Foreground Feature Representation
We can try examining different features of the foreground. As a baseline, we can add every image pixel into a histogram. However, there is a concern that this will be too computationally expensive. It could be more effective and simpler to consider specific features of the image such as texture or color.
Distance Function
We can experiment with using different distance functions. To calculate similarity between histograms, two common functions are Euclidean distance and chi-squared. Unlike Euclidean which penalizes aboslute difference, chi-squared penalizes relative difference. Therefore, we expect the final clusters that result from using these two distance functions to be quite different.
Clustering Algorithm
There are details of our clustering process that we need to determine through experiments. First, we need to decide whether we would cluster the dogs and cats separately or all together.
Next, we would experiment with the clustering methods. We can try both hard and soft clustering. Hard clustering assigns each point to a cluster definitively, soft clustering uses a probabilistic approach to assign probabilities of belonging to each cluster for each point. Both could provide interesting results in this project since we expect hard clustering to give cleaner results faster but soft clustering to perhaps find some insights missing from hard clustering.

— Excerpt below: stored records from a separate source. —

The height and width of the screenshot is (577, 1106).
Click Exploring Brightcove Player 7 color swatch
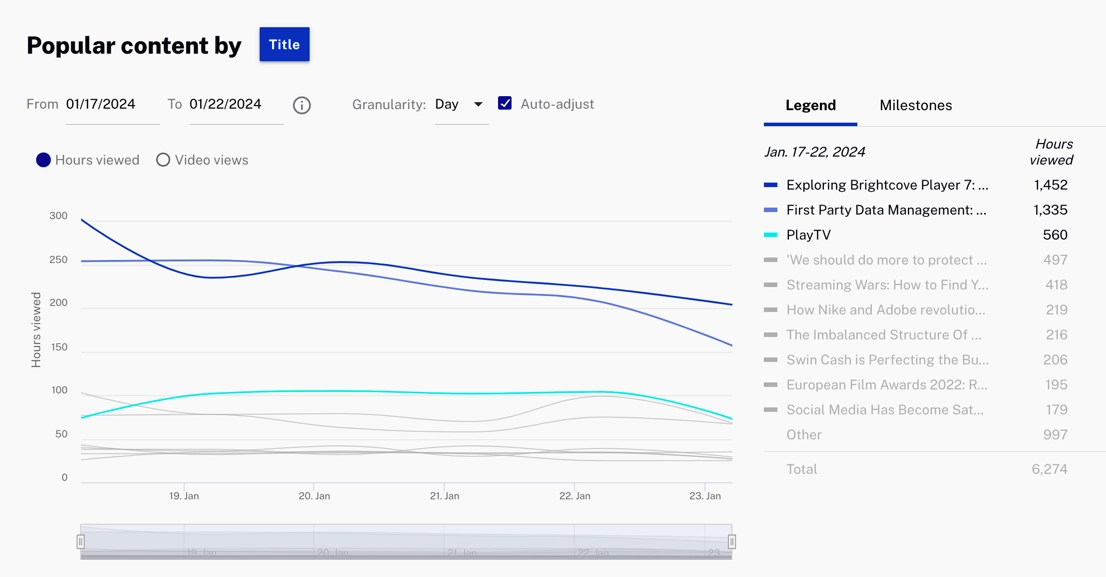(x=771, y=185)
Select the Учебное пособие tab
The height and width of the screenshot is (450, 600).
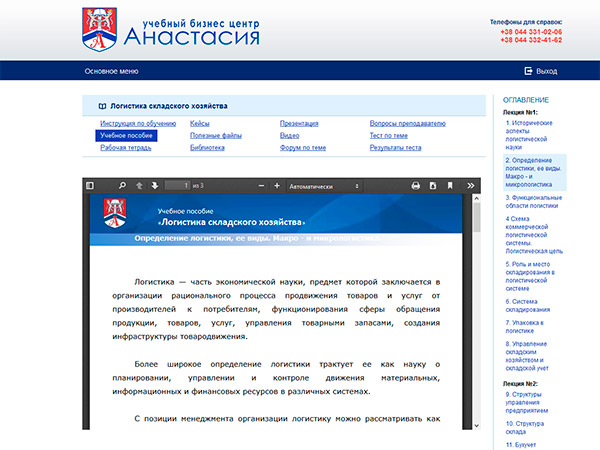[x=126, y=135]
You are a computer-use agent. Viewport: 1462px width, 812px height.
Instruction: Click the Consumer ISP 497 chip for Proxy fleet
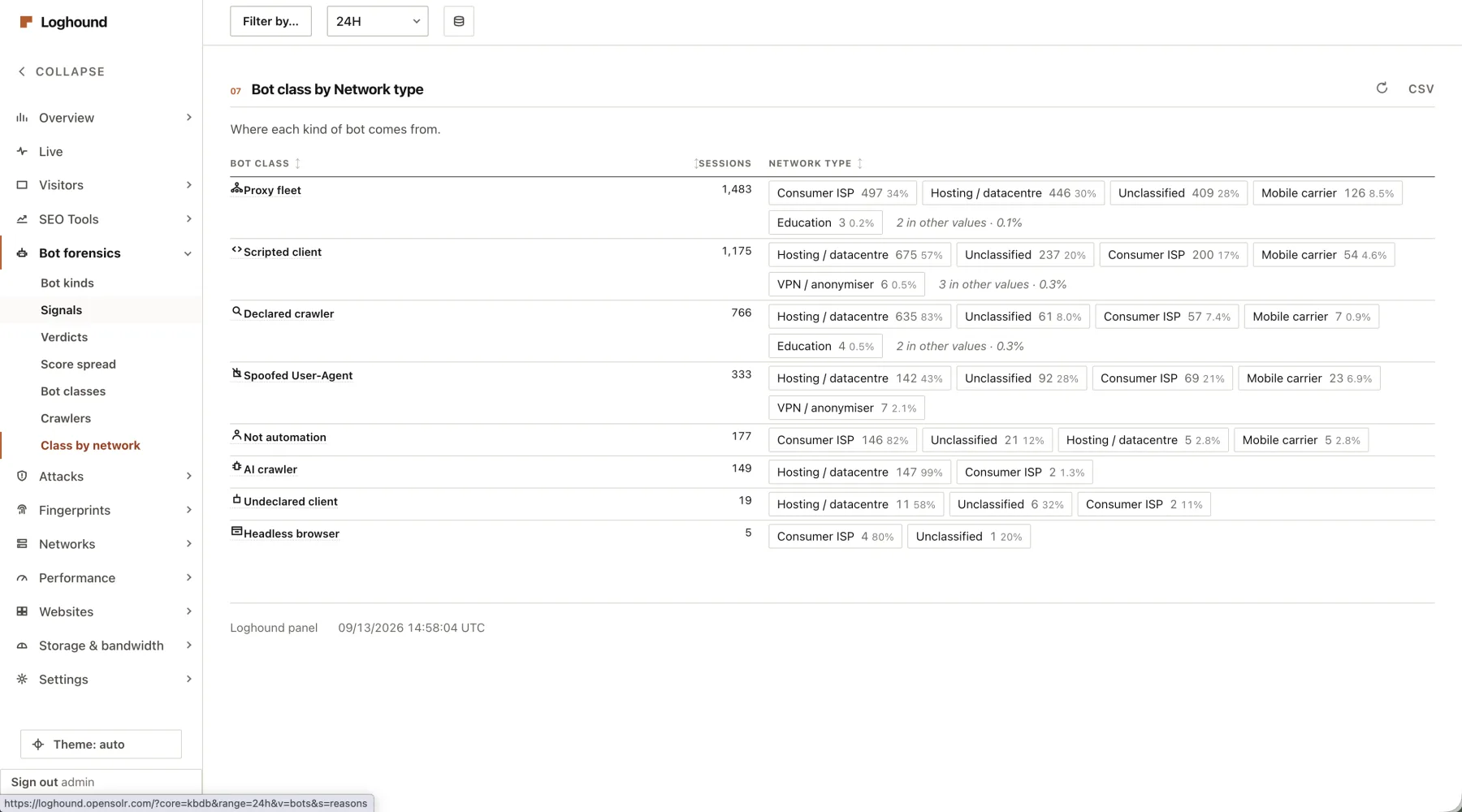pos(842,193)
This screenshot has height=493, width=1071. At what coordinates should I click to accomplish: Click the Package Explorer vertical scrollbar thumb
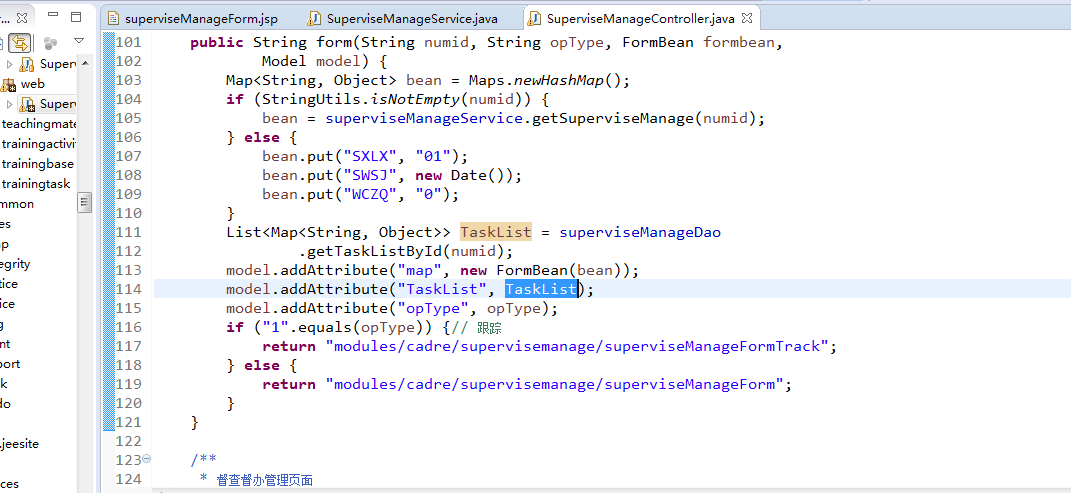[x=85, y=202]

Another detail would be what hard clustering algorithm we would utilize. We would decide between centroid-based and density-based, i.e. mean clustering vs. mode clustering. We would figure out these two details by comparing the accuracy of each implementation.
Additionally, we can try varying the value of k in hard clustering. This is key to finding meaningful groups in the dataset. If the clusters are too small, similar images may not be grouped together. On the other, clusters that are too large will group dissimilar images together. We would decide this using the elbow method, trying to find the optimal value of k.